Print the lines below word for word, omitting the pictures.

┏━━

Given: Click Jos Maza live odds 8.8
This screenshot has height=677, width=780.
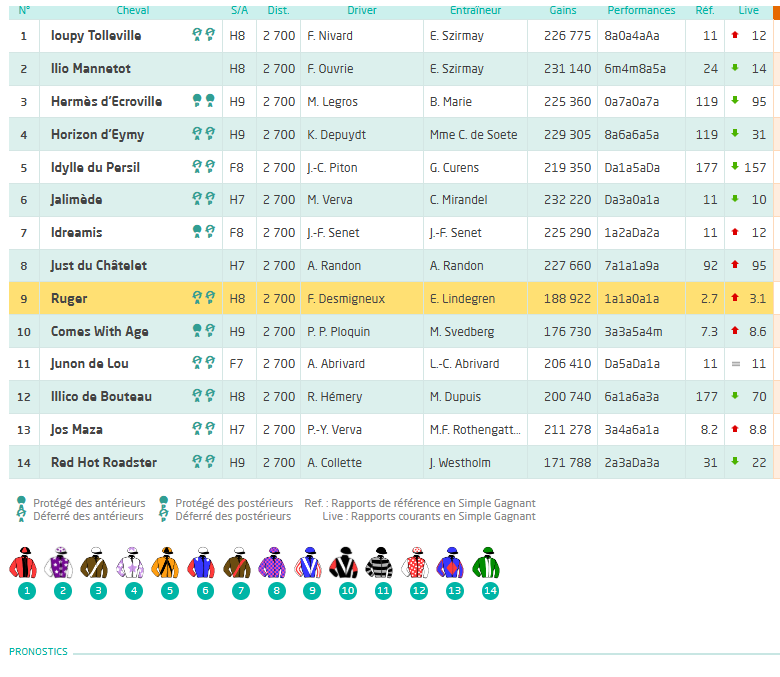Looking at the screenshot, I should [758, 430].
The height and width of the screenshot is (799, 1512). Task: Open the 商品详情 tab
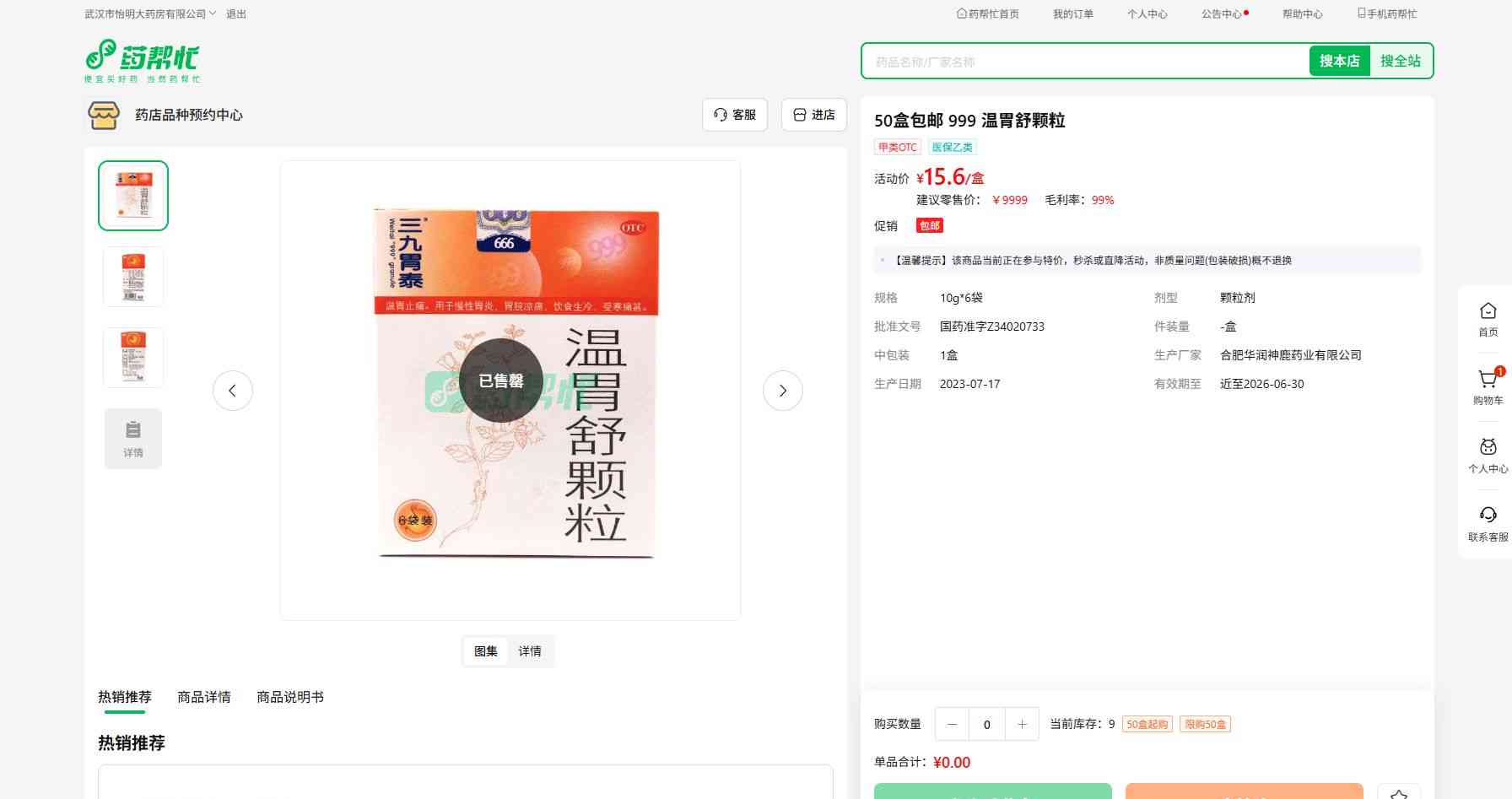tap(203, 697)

┗━━

The response:
Given: Click Jos Maza live odds 8.8
This screenshot has height=677, width=780.
Looking at the screenshot, I should [758, 430].
The height and width of the screenshot is (799, 1512). Task: Open the 商品详情 tab
tap(203, 697)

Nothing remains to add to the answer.